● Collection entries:
::::

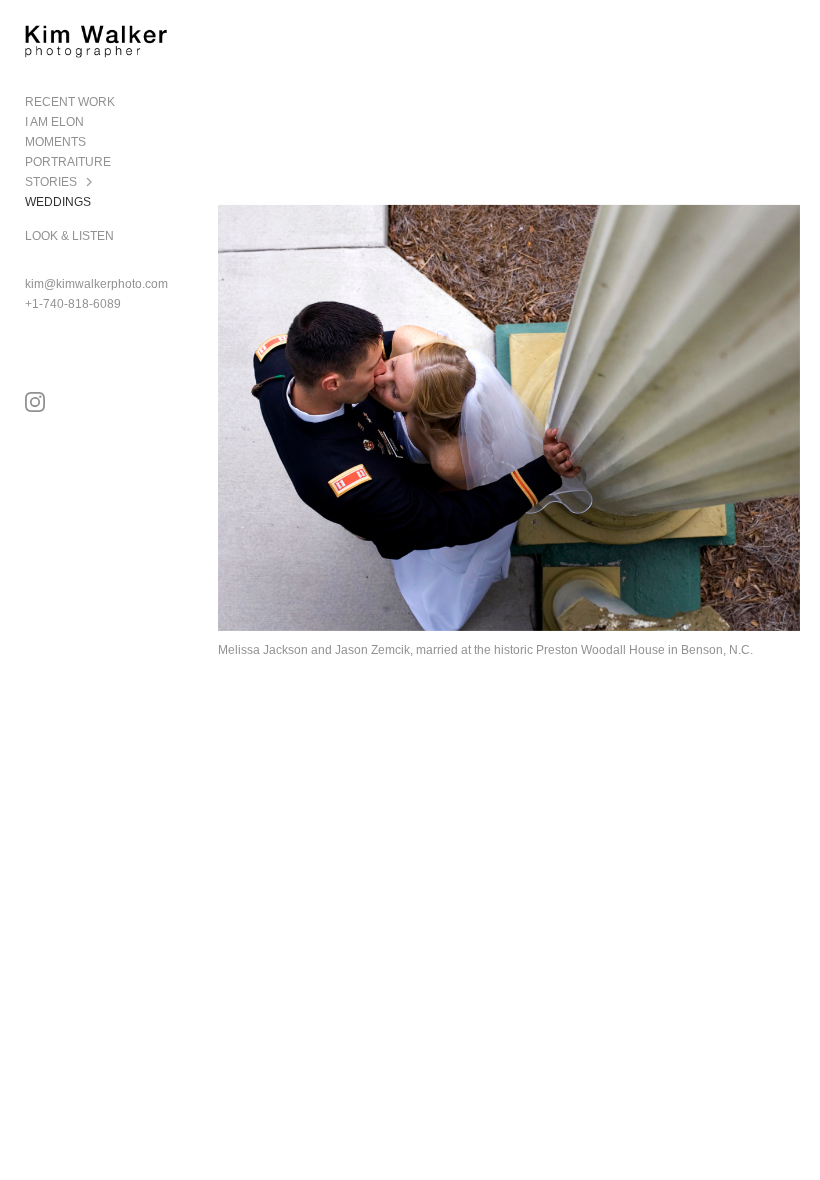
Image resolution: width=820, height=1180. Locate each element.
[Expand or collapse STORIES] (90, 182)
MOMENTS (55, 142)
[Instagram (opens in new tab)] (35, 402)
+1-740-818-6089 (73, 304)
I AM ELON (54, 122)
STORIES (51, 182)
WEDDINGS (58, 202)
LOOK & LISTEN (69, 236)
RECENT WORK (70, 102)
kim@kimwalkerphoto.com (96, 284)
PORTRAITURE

::::

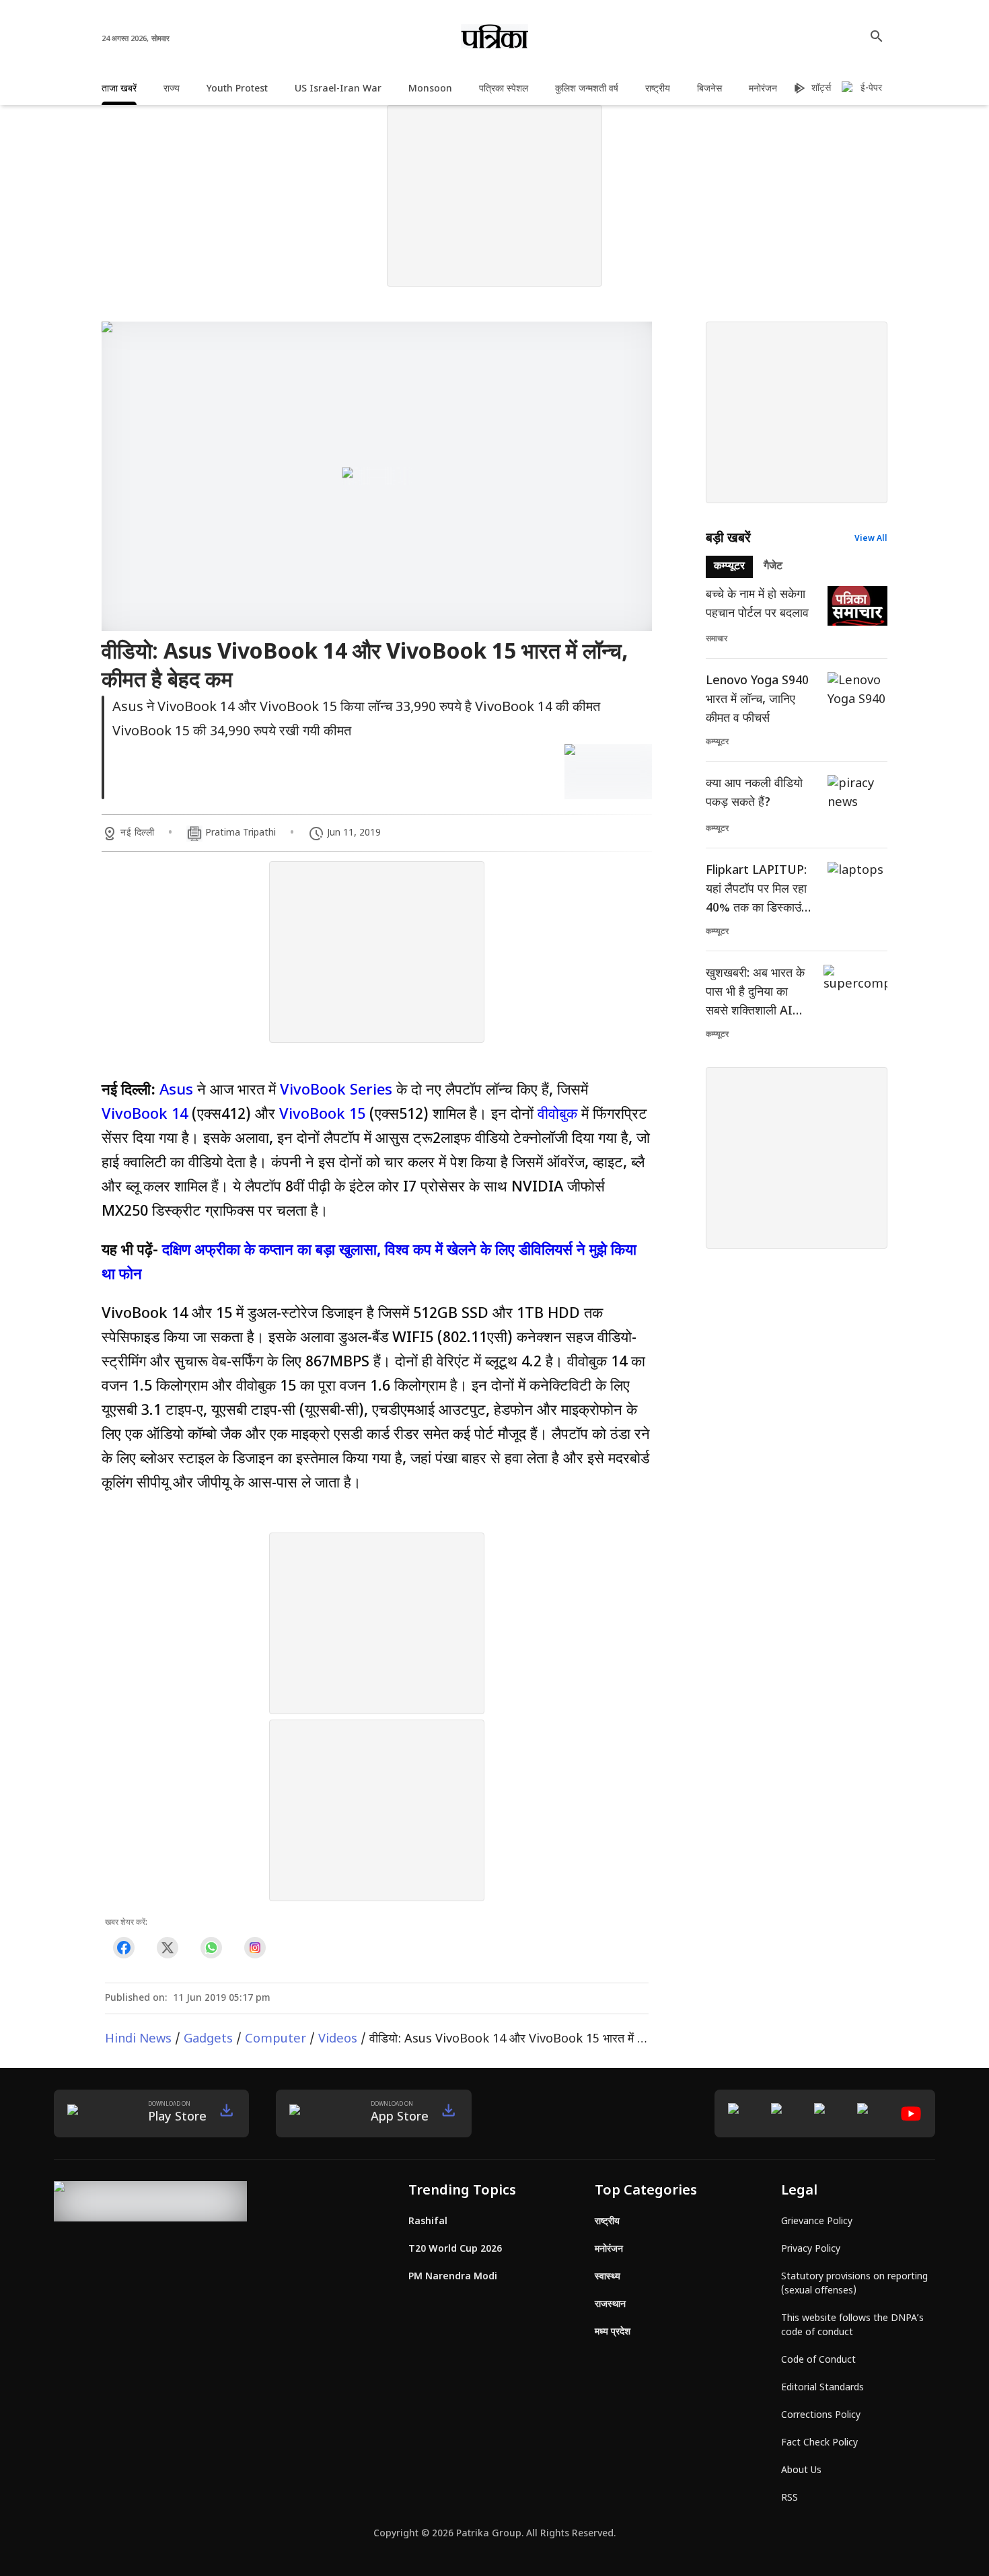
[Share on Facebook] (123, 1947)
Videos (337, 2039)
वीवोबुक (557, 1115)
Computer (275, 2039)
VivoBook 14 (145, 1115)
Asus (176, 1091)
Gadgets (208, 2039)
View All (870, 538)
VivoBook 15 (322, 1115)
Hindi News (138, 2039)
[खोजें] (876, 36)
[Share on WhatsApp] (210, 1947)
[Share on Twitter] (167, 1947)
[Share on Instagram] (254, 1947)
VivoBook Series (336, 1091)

::::

● EXERCISE REQUIREMENTS: Could you restate, word for word, the lines above from the one with "Videos (337, 2039)" to the one with "VivoBook Series (336, 1091)", both included?

● RESULT OF THIS TASK:
Videos (337, 2039)
वीवोबुक (557, 1115)
Computer (275, 2039)
VivoBook 14 (145, 1115)
Asus (176, 1091)
Gadgets (208, 2039)
View All (870, 538)
VivoBook 15 (322, 1115)
Hindi News (138, 2039)
[खोजें] (876, 36)
[Share on WhatsApp] (210, 1947)
[Share on Twitter] (167, 1947)
[Share on Instagram] (254, 1947)
VivoBook Series (336, 1091)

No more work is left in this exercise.